We've made the first transition, from writing articles on paper, to writing articles electronically. But the idiom of the research workflow, the way scientists and scholars cite sources, has not changed yet. We've merely swapped one medium for another. With this transition well on its way, it's time to re-think the whole scholarly workflow.

And the first step is to build a uniform mechanism for referencing objects. This is necessary for machines to follow the research workflow from one source to another, which will make it possible to build all kind of services on top of the objects. Think recommenders on basis of recent citations (recent as in: without the publication lag, that can run up to two years for slow-moving journals!). Think overlay journals that work. Think archiving services (LOCKSS) that function automatically. It could work! And if anyone could pull it off, it's van de Sompel, who brought us the OAI and OpenURL architecture (*).

But even if this particular direction won't be not the way, it is refreshing to think beyond the normal event horizon. The digitilization of the research workflow can mean so much more than the way the system is growing now, which, in Herberts words, is nothing more than scanning in printed journals with the paper left out. The revolution has only just begun.

(*) He's not alone, of course, he's surrounded by some really bright people, and LANL is the perfect place for this type of research. But he's the essential hub.

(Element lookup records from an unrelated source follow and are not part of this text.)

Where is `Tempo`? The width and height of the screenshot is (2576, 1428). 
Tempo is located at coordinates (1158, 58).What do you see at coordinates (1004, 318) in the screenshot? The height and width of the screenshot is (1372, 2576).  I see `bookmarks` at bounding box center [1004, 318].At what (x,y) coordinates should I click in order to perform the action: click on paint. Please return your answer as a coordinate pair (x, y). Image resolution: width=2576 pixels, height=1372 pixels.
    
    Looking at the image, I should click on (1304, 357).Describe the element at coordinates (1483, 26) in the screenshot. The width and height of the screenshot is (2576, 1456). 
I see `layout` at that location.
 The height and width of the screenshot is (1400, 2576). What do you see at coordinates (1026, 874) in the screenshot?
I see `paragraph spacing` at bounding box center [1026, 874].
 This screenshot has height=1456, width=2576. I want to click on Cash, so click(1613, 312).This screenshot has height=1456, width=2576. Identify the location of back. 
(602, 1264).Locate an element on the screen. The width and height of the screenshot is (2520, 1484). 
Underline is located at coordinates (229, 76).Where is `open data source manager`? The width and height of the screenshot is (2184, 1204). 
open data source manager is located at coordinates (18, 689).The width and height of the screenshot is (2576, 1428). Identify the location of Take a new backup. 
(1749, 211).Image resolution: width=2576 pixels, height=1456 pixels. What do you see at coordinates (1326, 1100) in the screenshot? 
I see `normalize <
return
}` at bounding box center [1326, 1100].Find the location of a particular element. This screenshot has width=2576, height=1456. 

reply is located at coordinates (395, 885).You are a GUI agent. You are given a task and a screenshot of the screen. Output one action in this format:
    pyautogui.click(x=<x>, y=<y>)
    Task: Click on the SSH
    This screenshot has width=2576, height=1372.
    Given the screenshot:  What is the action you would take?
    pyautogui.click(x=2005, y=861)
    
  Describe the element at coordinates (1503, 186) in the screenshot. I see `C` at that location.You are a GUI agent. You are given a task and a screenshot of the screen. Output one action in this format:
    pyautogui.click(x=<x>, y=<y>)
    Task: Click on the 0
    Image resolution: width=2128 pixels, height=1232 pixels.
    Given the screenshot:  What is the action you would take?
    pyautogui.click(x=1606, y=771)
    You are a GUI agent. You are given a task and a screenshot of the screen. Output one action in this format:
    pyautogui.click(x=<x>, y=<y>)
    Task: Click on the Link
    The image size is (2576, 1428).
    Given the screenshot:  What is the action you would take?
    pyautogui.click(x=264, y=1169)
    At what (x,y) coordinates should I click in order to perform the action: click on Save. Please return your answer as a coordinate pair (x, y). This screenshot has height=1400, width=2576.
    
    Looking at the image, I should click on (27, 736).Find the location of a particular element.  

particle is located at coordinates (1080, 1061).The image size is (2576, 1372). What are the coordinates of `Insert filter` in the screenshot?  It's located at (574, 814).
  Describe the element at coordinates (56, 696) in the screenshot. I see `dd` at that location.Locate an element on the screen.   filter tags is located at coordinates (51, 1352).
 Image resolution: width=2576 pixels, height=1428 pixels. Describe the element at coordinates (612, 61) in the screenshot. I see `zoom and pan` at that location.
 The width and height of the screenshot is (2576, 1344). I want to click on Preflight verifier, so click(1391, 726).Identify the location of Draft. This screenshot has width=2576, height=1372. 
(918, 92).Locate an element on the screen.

[Note: what I find very interesting about this proposal, is that it is a step on the road towards the original vision of Ted Nelson's Project Xanadu: an hypertext system where source and target not just blindly link, but are aware of each others existance. This goes way beyond our limited corner of the web, of course, but still].

Friday, September 01, 2006

On mixing work and play

Hello readers from Library Stuff. I peeked at the stats in a moment of curiosity and was pleasantly surprised. Thanks Steven! And a nice blog to boot - it's listed.

Commenting on my opening post, Library stuff makes a point about blurring the lines between work and play. Funnily enough, I'm writing this at nine on a friday evening, as I'm about to go dancing.

Yes, I want to show my true self here, my honest and personal self. After all, what's the point? That does not mean a full mix of work and play in one place though. After all, I do not live in my library. There's a time for working and a time for dancing. I will do the occasional work at home, and the occasional dance at work (yes, true story!), but both have their own place.

Same "blog voice" talking, just a different focus. Though the occasional vintage photograph may seep through.